● 課題の目的: ヒトラー伝についての本文のうち、「1925 München.jpg」から「考にする・・という視点です。」までを、両端を含めて書き写しなさい。その際、「ビジネス書」を「実用書」に入れ替えること。

このヒトラーの生涯をトーランドの「アドルフ・ヒトラー」と比較すれば、
当時のドイツ(ワイマール共和国)の状況・・、政治だけでなく、人々の考え方など、
米国人のトーランドとは別の視点、ドイツ人がドイツ人向けにヒトラー伝を書いている・・
といった印象を持ちました。
そういう意味で奥深さは感じるものの、現在の日本人が率直に理解できるかというのは
別の話であり、ややもすれば冗長すぎると考える読者もいるでしょう。

結局、1年悩んでこの有名な超大作ヒトラー伝のレビューを書くことは諦めました。
悪い本ということではなく、トーランドが書いたヒトラーの人生とは、
基本的には変わらないということです。
こちらの方が出版は早いですし、もしヒトラーの人生が全然違って書かれていたら、
どちらかがペテン師ということになって、それはそれで大問題ですね。

1925 München.jpg

もう一冊、つい最近に出版されたヒトラー本も楽しめましたのでご紹介。
タイトルは「ヒトラー サラリーマンがそのまま使える自己PRとマネジメント術」。
表紙を見るとなんとなく、日本を舞台にした「帰ってきたヒトラー」みたいな印象がありますね。
面白いのはちゃんとしたビジネス書なのに、ヒトラーの戦略を参考にする・・という視点です。

● 関連情報:
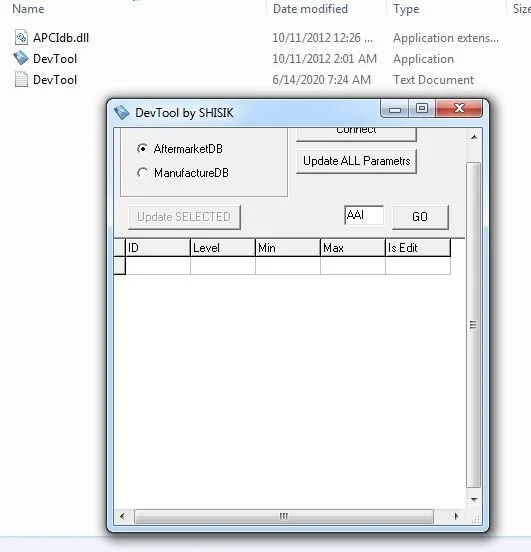Click the DevTool application icon
The image size is (531, 552).
click(x=21, y=58)
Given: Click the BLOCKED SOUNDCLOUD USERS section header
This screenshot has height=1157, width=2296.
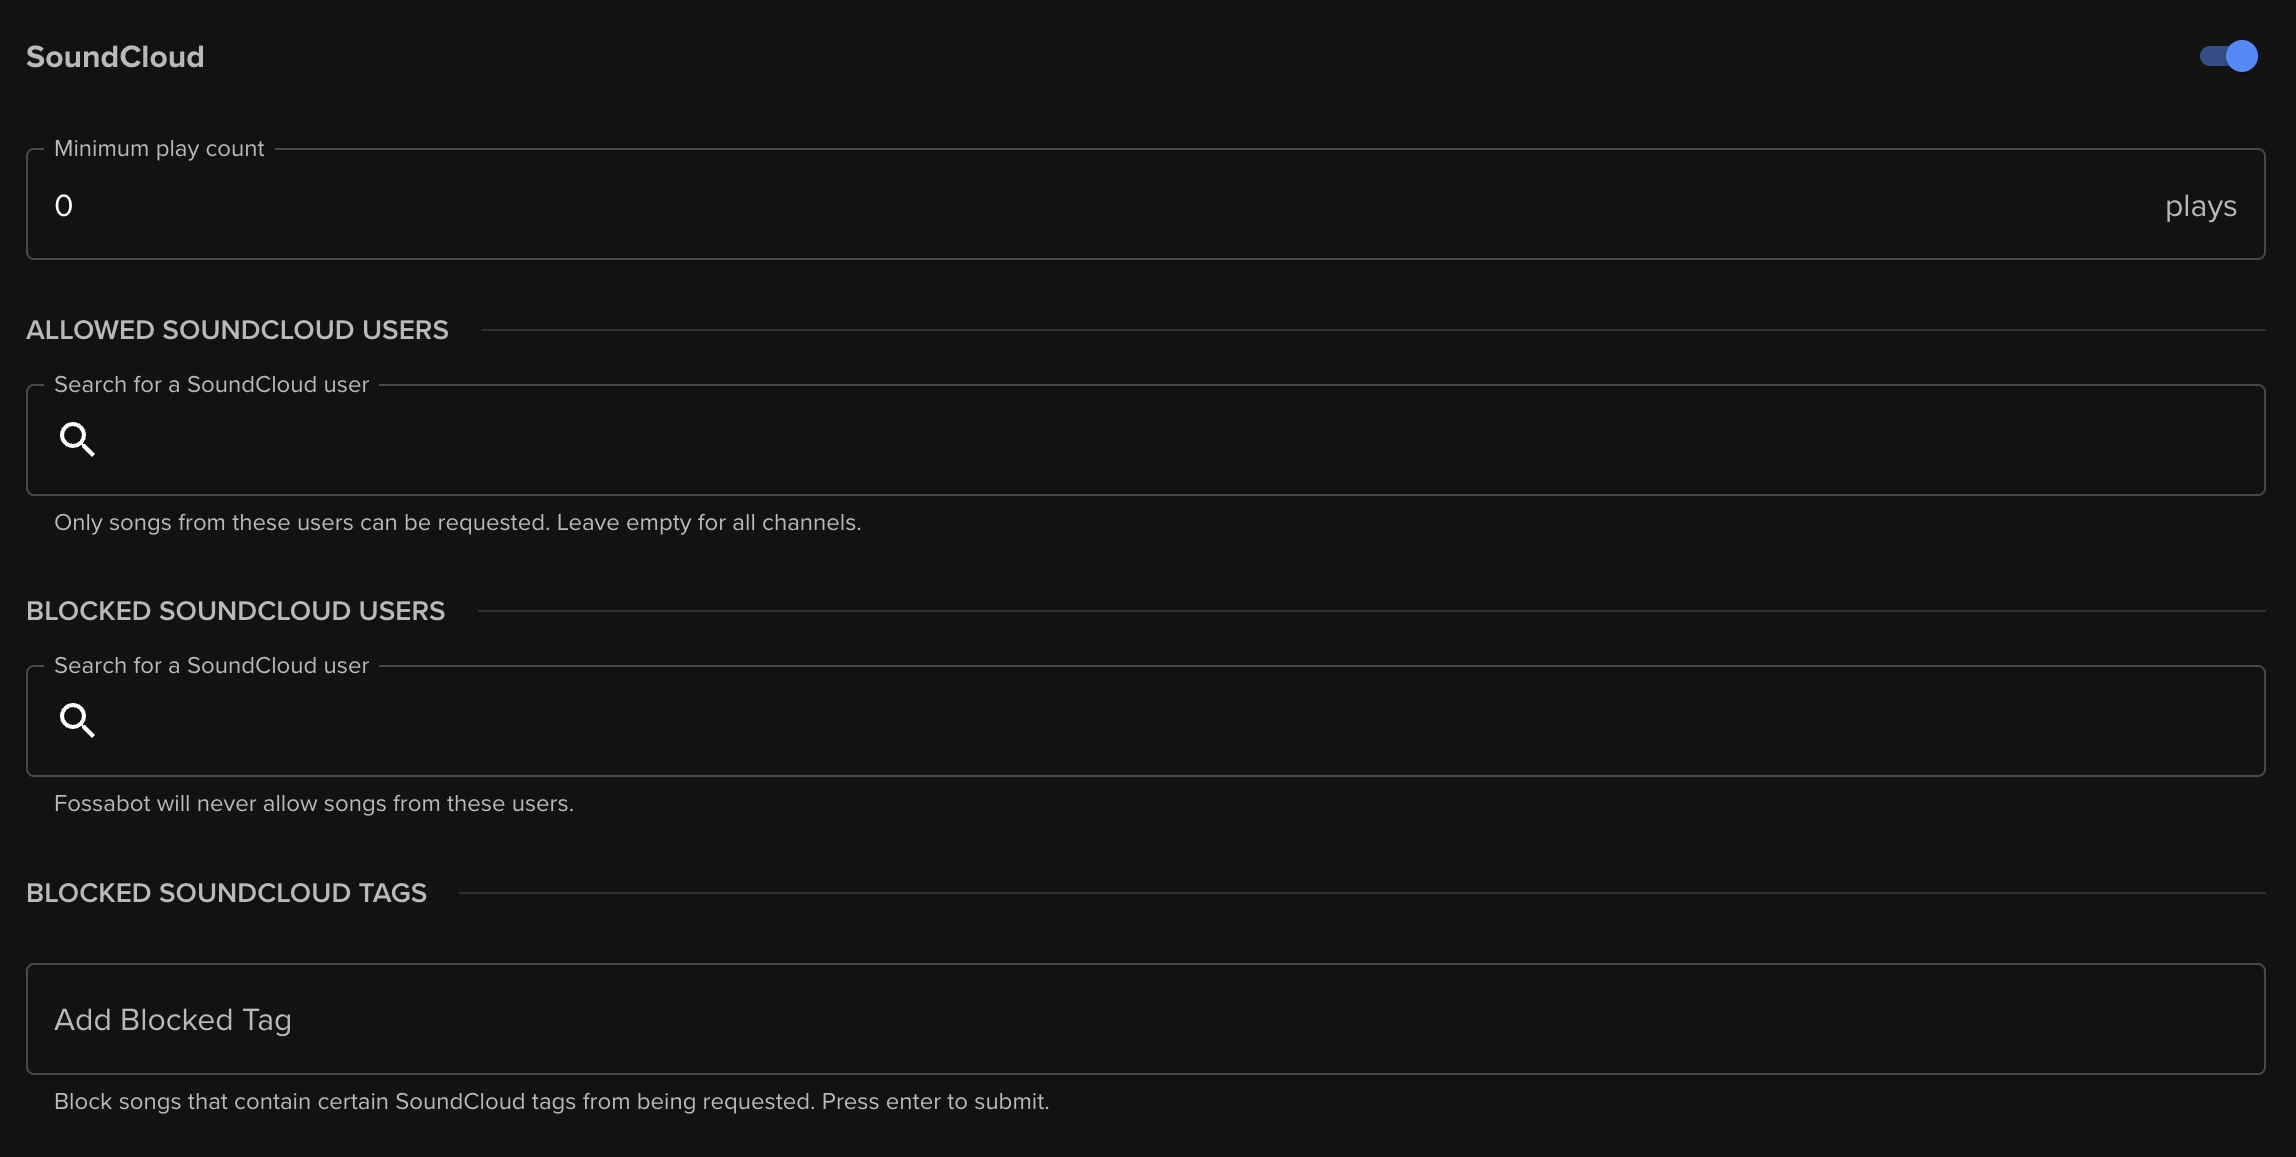Looking at the screenshot, I should point(236,611).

● 完成した課題:
1925 München.jpg

もう一冊、つい最近に出版されたヒトラー本も楽しめましたのでご紹介。
タイトルは「ヒトラー サラリーマンがそのまま使える自己PRとマネジメント術」。
表紙を見るとなんとなく、日本を舞台にした「帰ってきたヒトラー」みたいな印象がありますね。
面白いのはちゃんとした実用書なのに、ヒトラーの戦略を参考にする・・という視点です。